Ahlem et Nesrine sont deux DJ’s, amoureuses de sons surtout nord-africains. Elles forment le duo Disco Makrout. Ensemble, elles explorent les cultures musicales nord-africaines, mais aussi moyen-orientales. Ce duo a la musique comme passion, et les racines algériennes bien solides. Elles ont notamment enflammé la scène du FGO-Barbara lors de la Khoroteuf du collectif Arabengers en janvier dernier. Rencontre.

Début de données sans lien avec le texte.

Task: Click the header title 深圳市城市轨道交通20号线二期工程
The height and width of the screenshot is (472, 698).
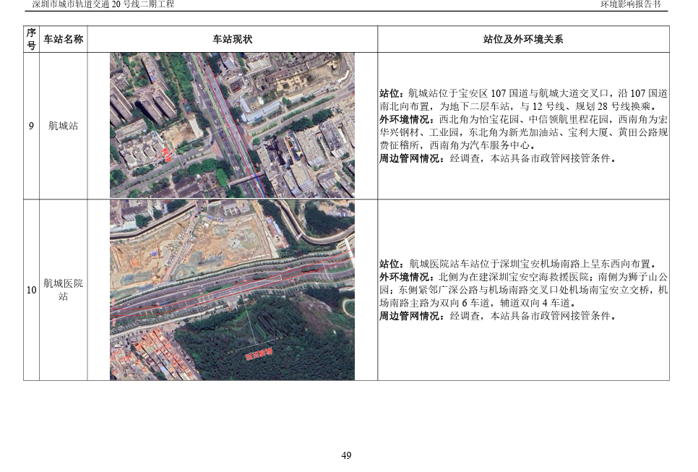Action: coord(103,4)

Elles nous donnent rendez-vous, au centre Pouya, à Paris. Ce lieu n’est pas un choix du hasard car il est tenu par un musicien iranien qui a vécu beaucoup d’obstacles dans sa vie pour créer un endroit qui respire la musique. Ces deux amies algériennes mordues de musiques vont quitter leur pays natal, l’Algérie, pour continuer leurs études et leurs carrières professionnelles en France. Mais dans ce monde rigide, elles ont décidé d’impulser des vibrations musicales en provenance du nord de l’Afrique et du Moyen-Orient. Travail de bureau la semaine, dancefloor le week-end. Elles enflamment les pistes aux rythmes de la Kabylie, de la côte ouest marocaine ou des sons sucrés égyptiens. Le sucre est un élément important puisqu’elles se sont baptisés Disco Makrout, un clin d’œil à la pause café algérienne toujours accompagnée d’un makrout…
Dialna : Pourquoi avoir accepté cette rencontre ?

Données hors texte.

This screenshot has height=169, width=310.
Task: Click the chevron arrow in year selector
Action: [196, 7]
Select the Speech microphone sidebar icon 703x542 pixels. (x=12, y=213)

Nesrine : Parce qu’on a vu ce que vous faites et qu’on aime vraiment Dialna ! En plus Dialna c’est vraiment cool comme nom de magazine !
D: On va revenir à vos origines. D’où venez vous ?

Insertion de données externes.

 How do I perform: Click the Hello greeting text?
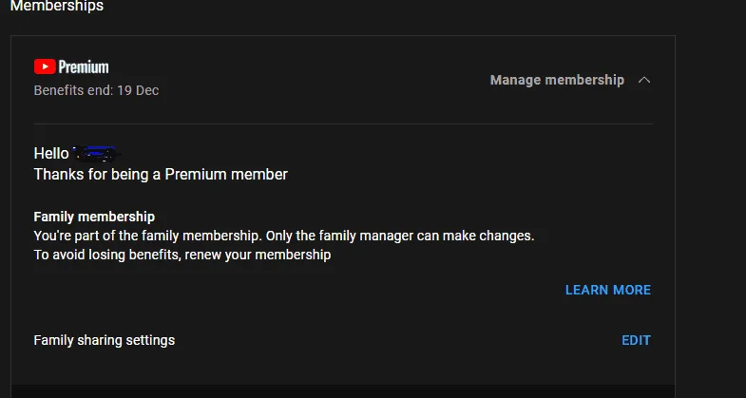pos(51,154)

Ahlem : Nous sommes nées et avons grandi à Alger. Nous sommes toutes deux algéroises, avec des origine kabyles mais on est venue en France pour nos études. J’ai suivi un cursus en communication et informatique.
Nesrine : Et moi, j’ai étudié les sciences politiques, avec comme spécialité, les affaires européennes
D : Comment vous êtes-vous rencontrées ?
N : C’était fin 2019, lors d’une soirée en France. On avait des ami.e.s en commun. On a tout de suite échangé autour de la musique. De toute façon notre vie, ce n’est que de la musique ! On a chacune fait écouter à l’autre ce qu’on aime …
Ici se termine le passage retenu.